SUMBER:
************
SATU Juni di negeri ini biasa diperingati sebagai Hari Kelahiran Pancasila. Tanggal tersebut merujuk pada pidato Presiden RI yang pertama, Ir. Soekarno, yang memang bertepatan dengan tanggal 1 Juni 1945, tentang Pancasila. Sejak itulah Hari Kelahiran Pancasila diperingati setiap tahun. Jika dihitung sejak tahun 1945 hingga tahun ini, berarti Pancasila sudah memasuki usia 66 tahun—sudah beranjak tua jika diasosiasikan dengan manusia.
Namun, di tengah peringatan Hari Kelahiran Pancasila itu, beberapa waktu terakhir ini ada sejumlah kerisauan yang dilontarkan sejumlah kalangan. Pasalnya, secara jujur harus diakui, Pancasila kini telah dilupakan oleh banyak orang di negeri ini. Selama beberapa hari di bulan ini, Harian Republika, misalnya, bahkan menyoroti secara khusus fenomena makin terasingnya Pancasila, terutama di kalangan anak-anak terpelajar dari level pendidikan rendah hingga perguruan tinggi.
Sebetulnya kerisiauan ini ini sudah lama. Paling tidak, sekitar dua tahun lalu, Ketua Mahkamah Konstitusi Prof. Dr. Mahfud MD melontarkan hal senada. Menurut dia, Pancasila telah banyak dilupakan oleh banyak orang terutama sejak Reformasi 1998. Sejak tahun 1978, ketika lahirnya Pedoman Penghayatan dan Pengamalan Pancasila (P4), Pancasila telah ditempatkan di sebuah sudut sejarah. “Setelah reformasi 98 Pancasila seolah hilang, tidak ada lagi pejabat-pejabat resmi yang mengutip Pancasila lagi dalam setiap pidatonya. Di kampus-kampus dan media juga hilang. Padahal sebelum itu banyak sekali kutipan Pancasila," kata Mahfud (Detik.com, 30/5/2009).
************
TUGAS:
Alihkan kalimat "Sejak itulah Hari Kelahiran Pancasila diperingati setiap tahun." dari sumber tentang Hari Kelahiran Pancasila ke dalam bahasa Inggris.

DATA HASIL EKSTRAKSI:
************
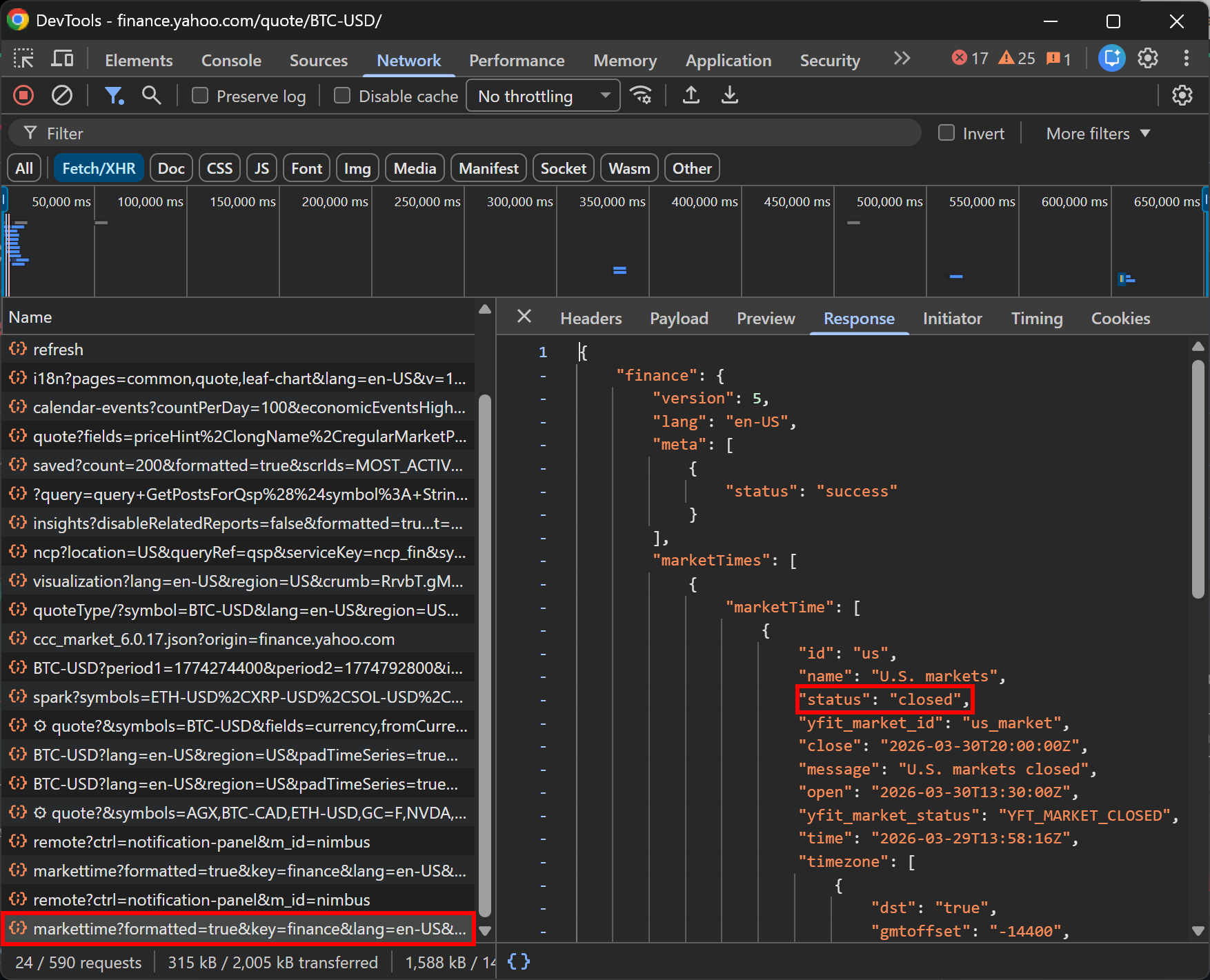Toggle the network filter funnel icon

pyautogui.click(x=114, y=95)

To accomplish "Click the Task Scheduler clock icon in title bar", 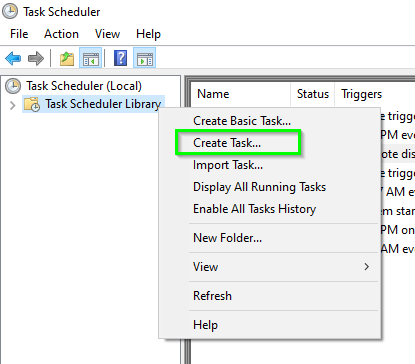I will click(10, 11).
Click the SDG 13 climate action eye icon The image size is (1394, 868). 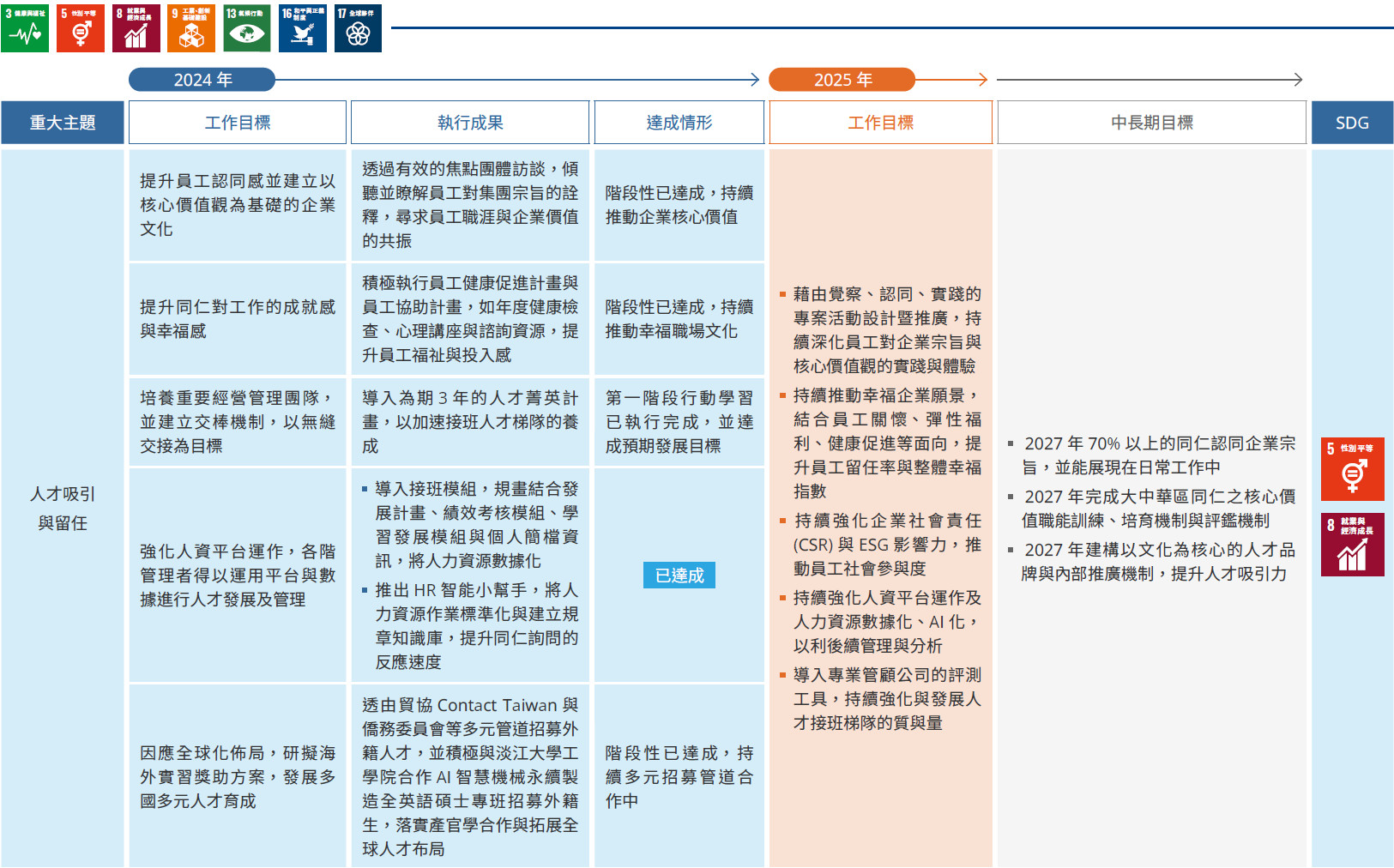pos(247,28)
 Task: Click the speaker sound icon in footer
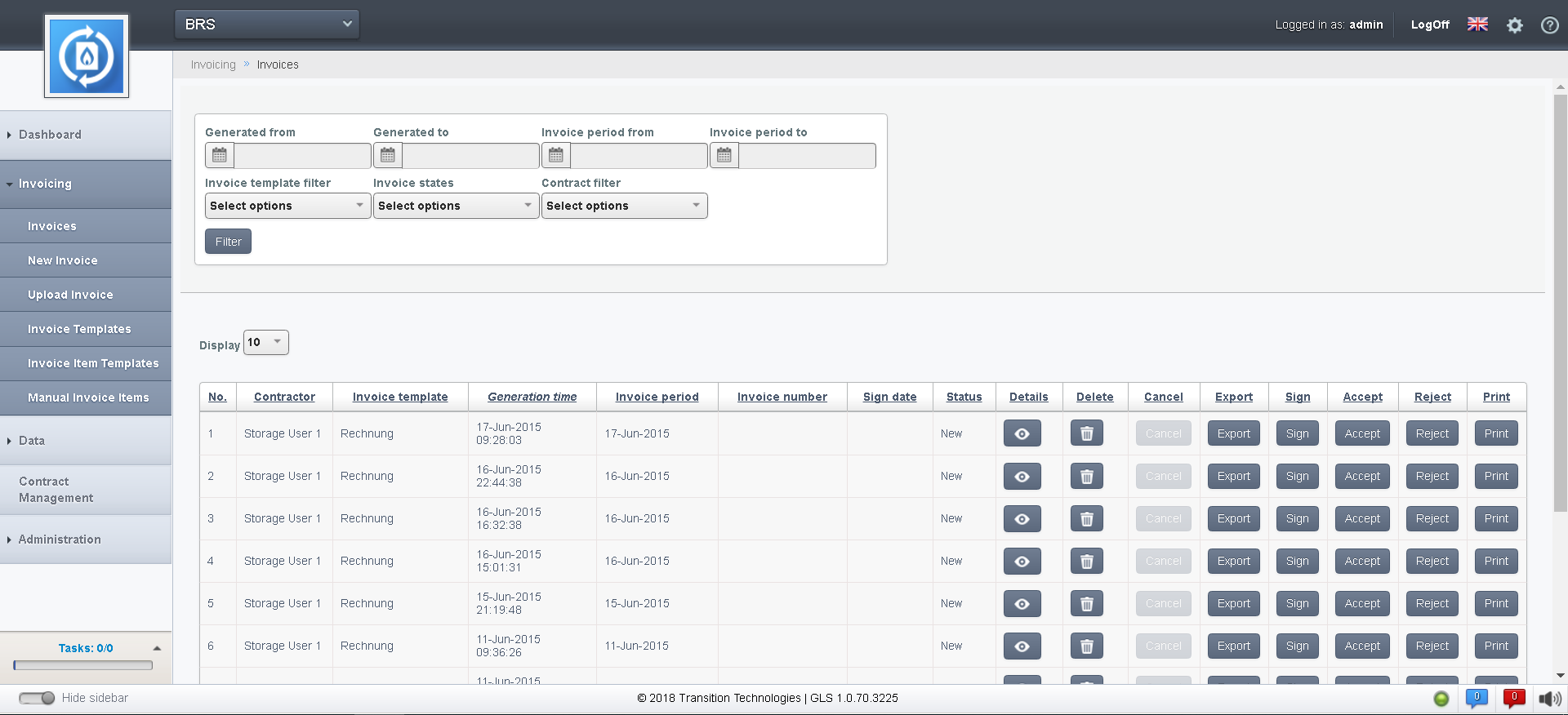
************
JAWABAN:
Since then, the Birth of Pancasila Day has been commemorated every year.